> [Task description] If a record holds a picture, please leave the picture out and copy the rest of the record exactly.

Recorded data:
'''

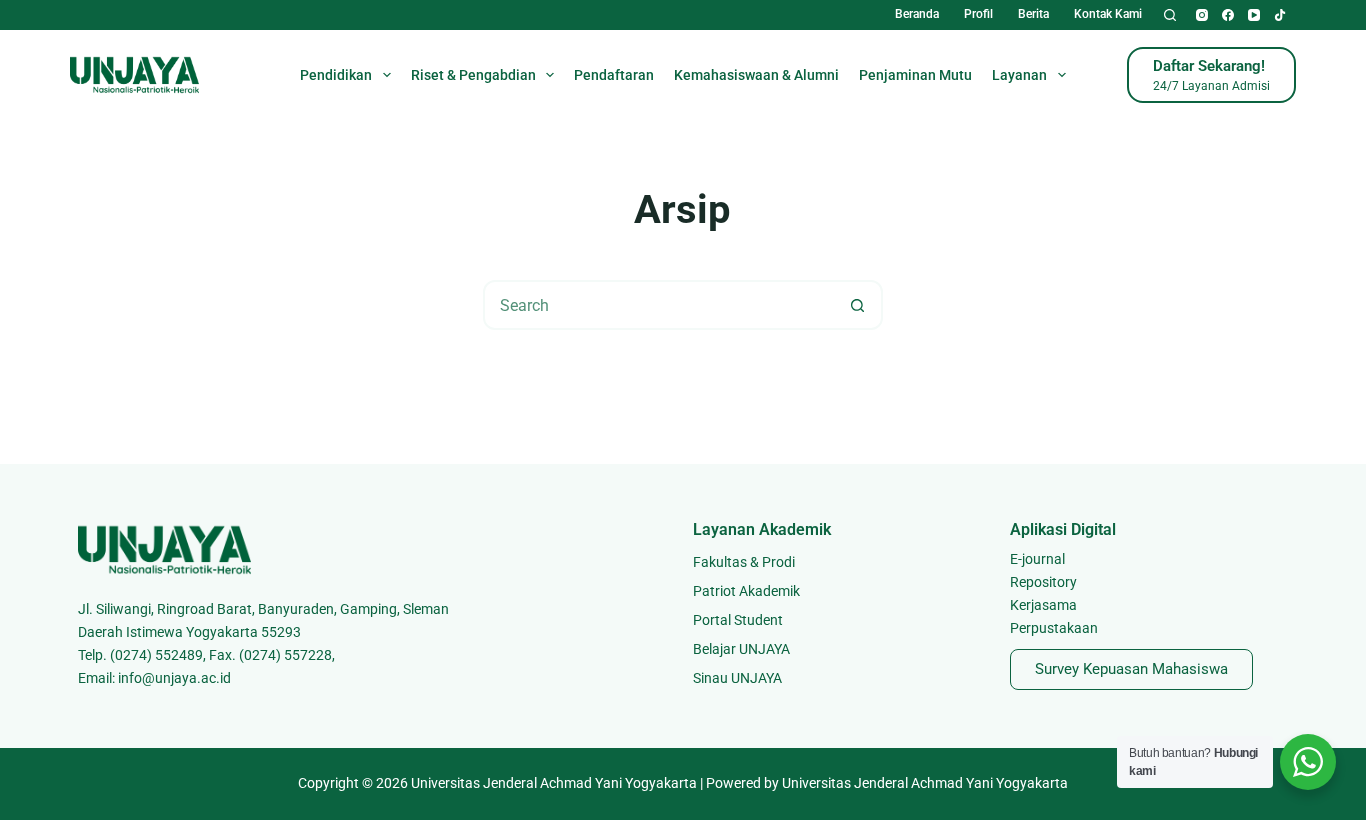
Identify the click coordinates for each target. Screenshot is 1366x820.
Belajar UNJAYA (741, 649)
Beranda (917, 14)
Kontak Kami (1108, 14)
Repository (1043, 582)
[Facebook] (1228, 15)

'''

> [Answer space]
Identify the click coordinates for each target. Screenshot is 1366x820.
Belajar UNJAYA (741, 649)
Beranda (917, 14)
Kontak Kami (1108, 14)
Repository (1043, 582)
[Facebook] (1228, 15)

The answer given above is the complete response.